Sample size calculation
In our pilot observation using dexmedetomidine–propofol sedation for 30 children undergoing 3 T MRI (unpublished data), the mean total dose of propofol was 232.3 μg/kg/min with the standard deviation (SD) of 91.3 μg/kg/min. A recent study showed that a low-dose esketamine reduced the total dose of propofol by 21% for sedation in endoscopic procedures [29]. Based on these, we hypothesized that the use of esketamine would reduce the total dose of propofol by 20% in our patients. With an α = 0.05, a power = 80%, and a possible dropout rate of 10%, a total of 114 patients were planned in this study (n = 57 in each arm). The number of patients required in this study was calculated using the PASS software (version 11.0.7; NCSS, LCC, Kaysville, UT).
Statistical analysis
Continuous variables were checked for normal distribution using the Kolmogorov–Smirnov test. Normally distributed data are presented as mean ± SD and analyzed using the independent Student’s t test or repeated measures analysis of variance followed by Dunnett or Sidak test, as appropriate. Skewed data are presented as median (interquartile range, IQR) and analyzed using the Mann–Whitney U test.

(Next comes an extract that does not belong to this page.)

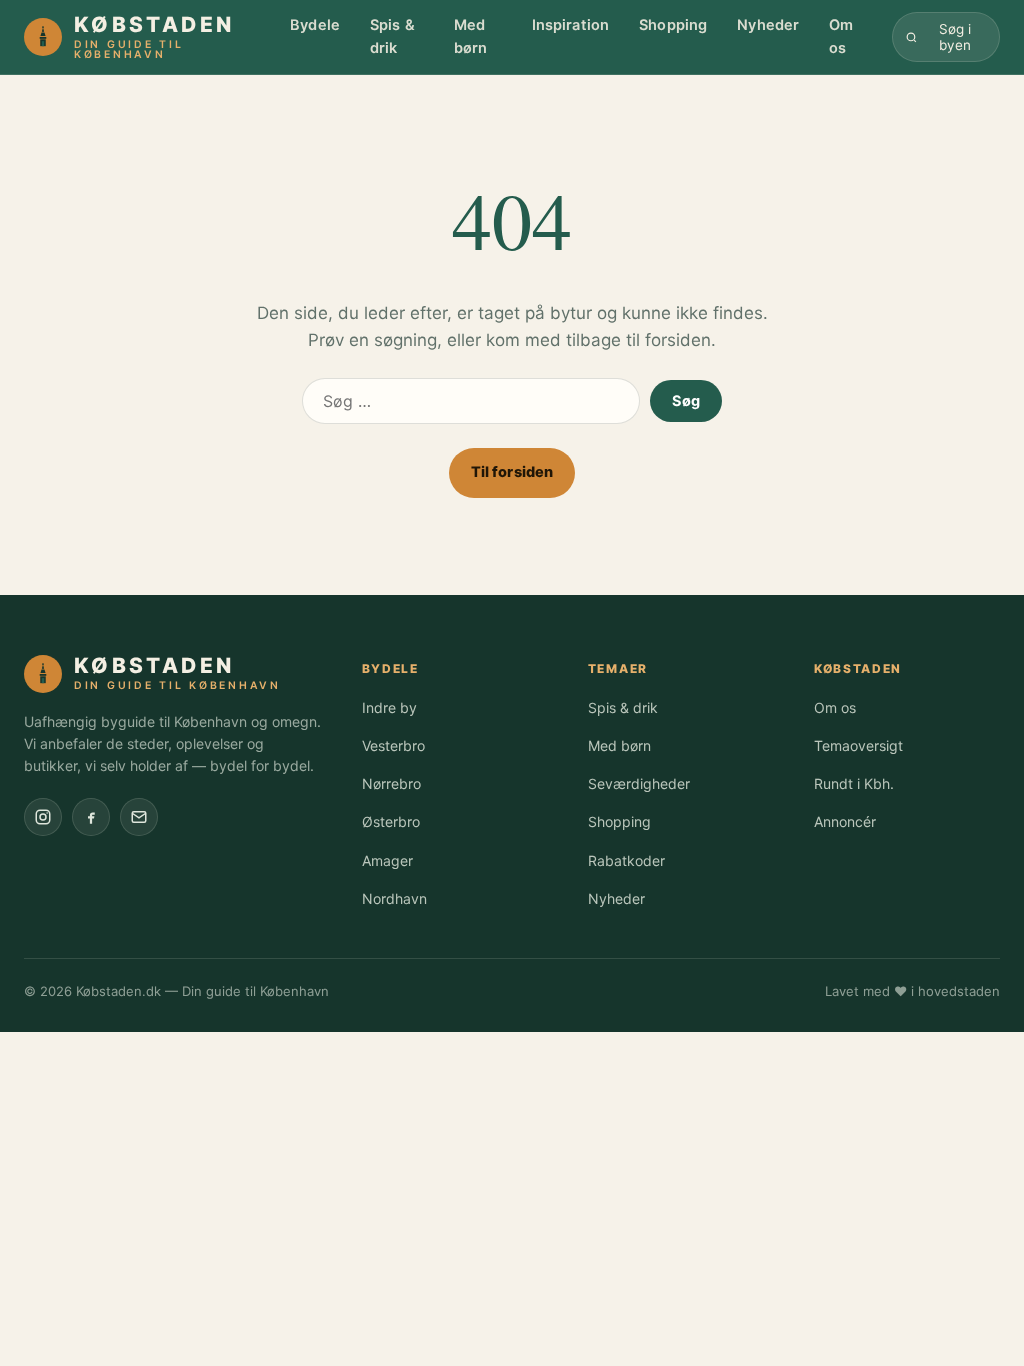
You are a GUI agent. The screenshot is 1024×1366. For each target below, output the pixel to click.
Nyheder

Categorical data are presented as number (%) and analyzed using chi-square test or Fisher’s exact test.
For the primary outcome, a two-sided P value < 0.05 denotes a statistically significant difference. For the 7 secondary outcomes, multiple testing corrections were applied using the Bonferroni method, with a P value < 0.007 (i.e., 0.05/7) indicating a statistically significant difference. To assess the between-group differences, the effect size was analyzed using difference in means for normally distributed data, difference in medians for skewed data, or attributable risk for categorical data, with their 95% confidence intervals (CIs). Difference in medians and the 95% CIs were estimated using Hodges–Lehman estimation of location shift.
All analyses were done on the intention-to-treat basis. No interim analysis was planned. As we expected that missing data would be rare in our data set, we did not have plan for missing data imputation. Statistical analyses were performed using the GraphPad Prism software (version 9.00; GraphPad, San Diego, CA).